**Raw data:**

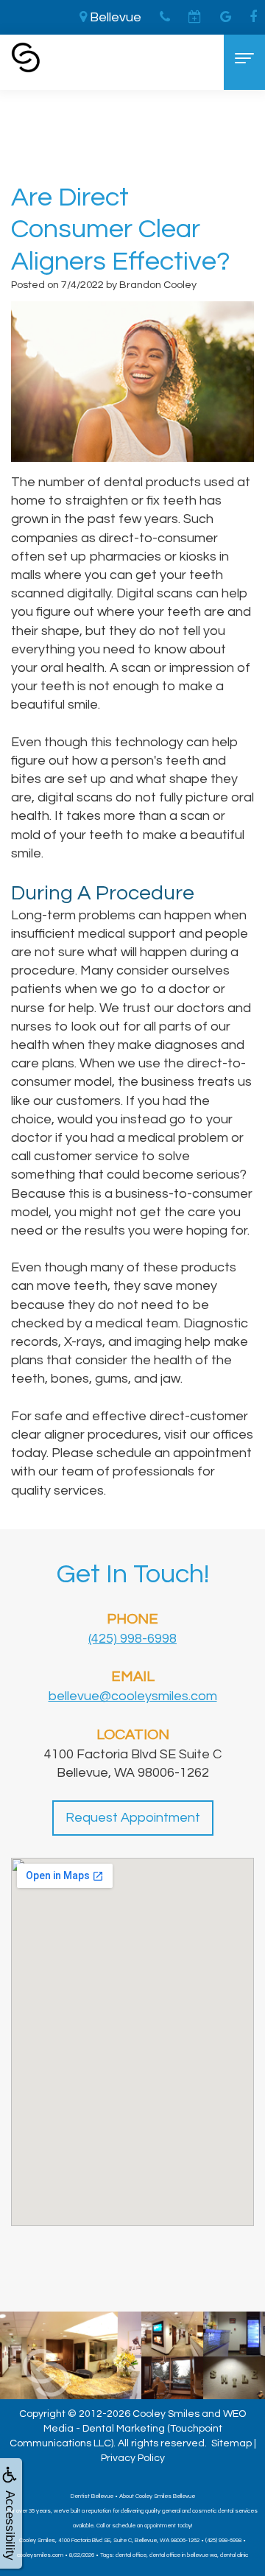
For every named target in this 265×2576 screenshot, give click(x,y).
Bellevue (114, 17)
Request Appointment (133, 1818)
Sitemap (231, 2443)
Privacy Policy (133, 2458)
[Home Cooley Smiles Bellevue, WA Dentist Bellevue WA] (25, 57)
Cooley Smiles (165, 2414)
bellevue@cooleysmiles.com (133, 1696)
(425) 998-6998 (132, 1639)
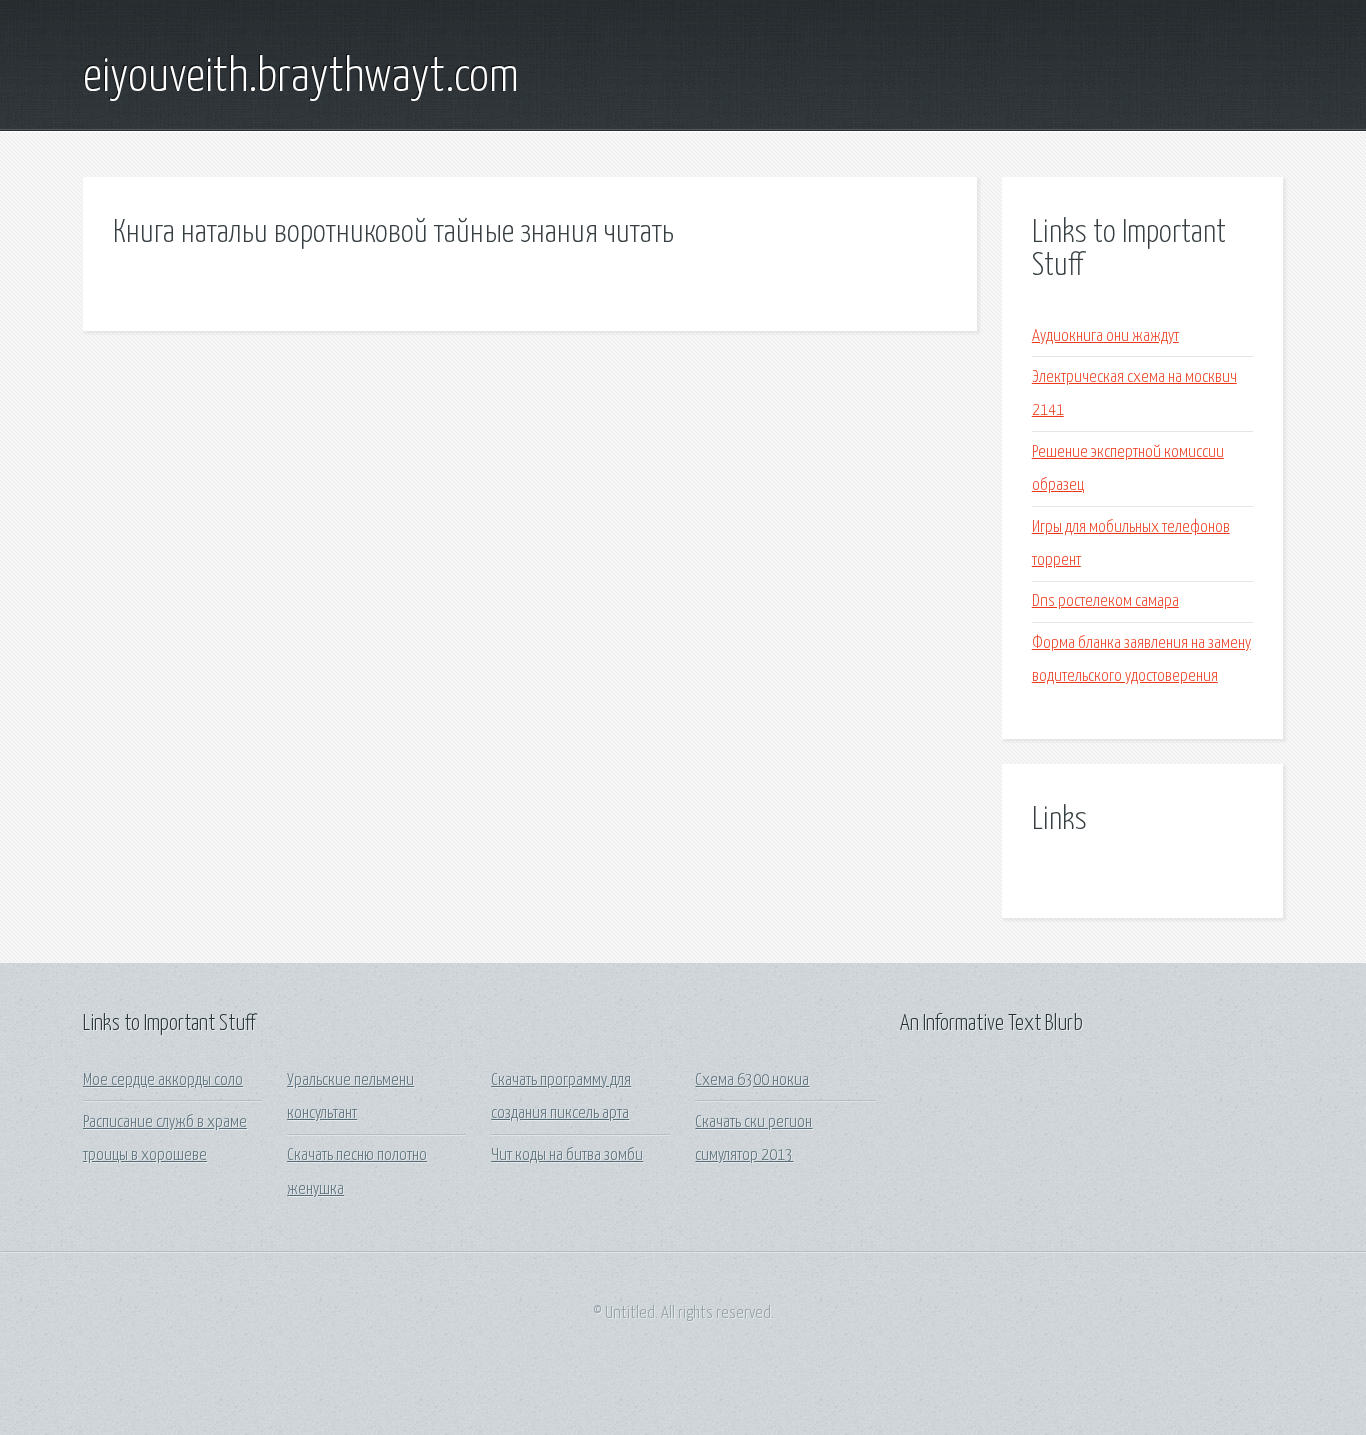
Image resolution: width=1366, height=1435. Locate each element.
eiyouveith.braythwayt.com (301, 78)
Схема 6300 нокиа (752, 1080)
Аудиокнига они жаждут (1105, 336)
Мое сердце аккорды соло (163, 1080)
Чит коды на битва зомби (567, 1155)
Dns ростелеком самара (1105, 601)
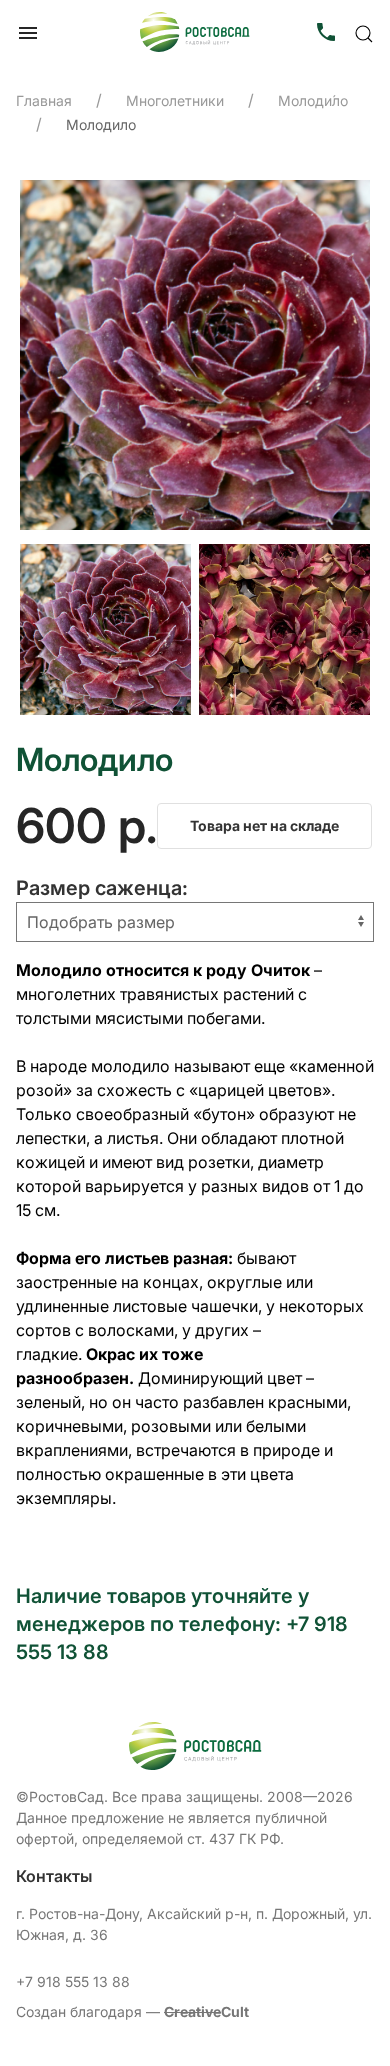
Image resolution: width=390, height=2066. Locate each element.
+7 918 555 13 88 (73, 1981)
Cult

**Work instruction:** In the records above, find every line with the word "resolution" and copy it.

**Final answer:**
Image resolution: width=1366, height=1435. Locate each element.
Image resolution: width=390, height=2066. Locate each element.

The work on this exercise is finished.